— RECORD LIST —

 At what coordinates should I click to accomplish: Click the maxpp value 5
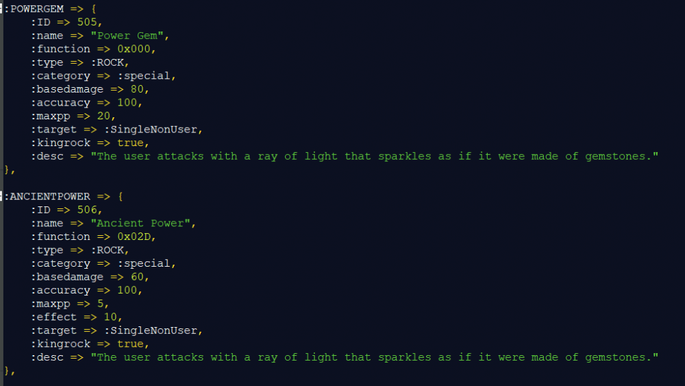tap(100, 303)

==

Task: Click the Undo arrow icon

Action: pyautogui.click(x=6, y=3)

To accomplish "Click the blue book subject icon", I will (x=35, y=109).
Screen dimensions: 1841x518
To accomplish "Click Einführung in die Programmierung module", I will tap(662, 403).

— YOUR OBJECTIVE —
Copy the items from the line with "At what coordinates" to the line with "tap(100, 303)", keeping their wording unchanged and leaving out the picture.

— FULL SOLUTION —
 At what coordinates should I click to accomplish: Click the maxpp value 5
tap(100, 303)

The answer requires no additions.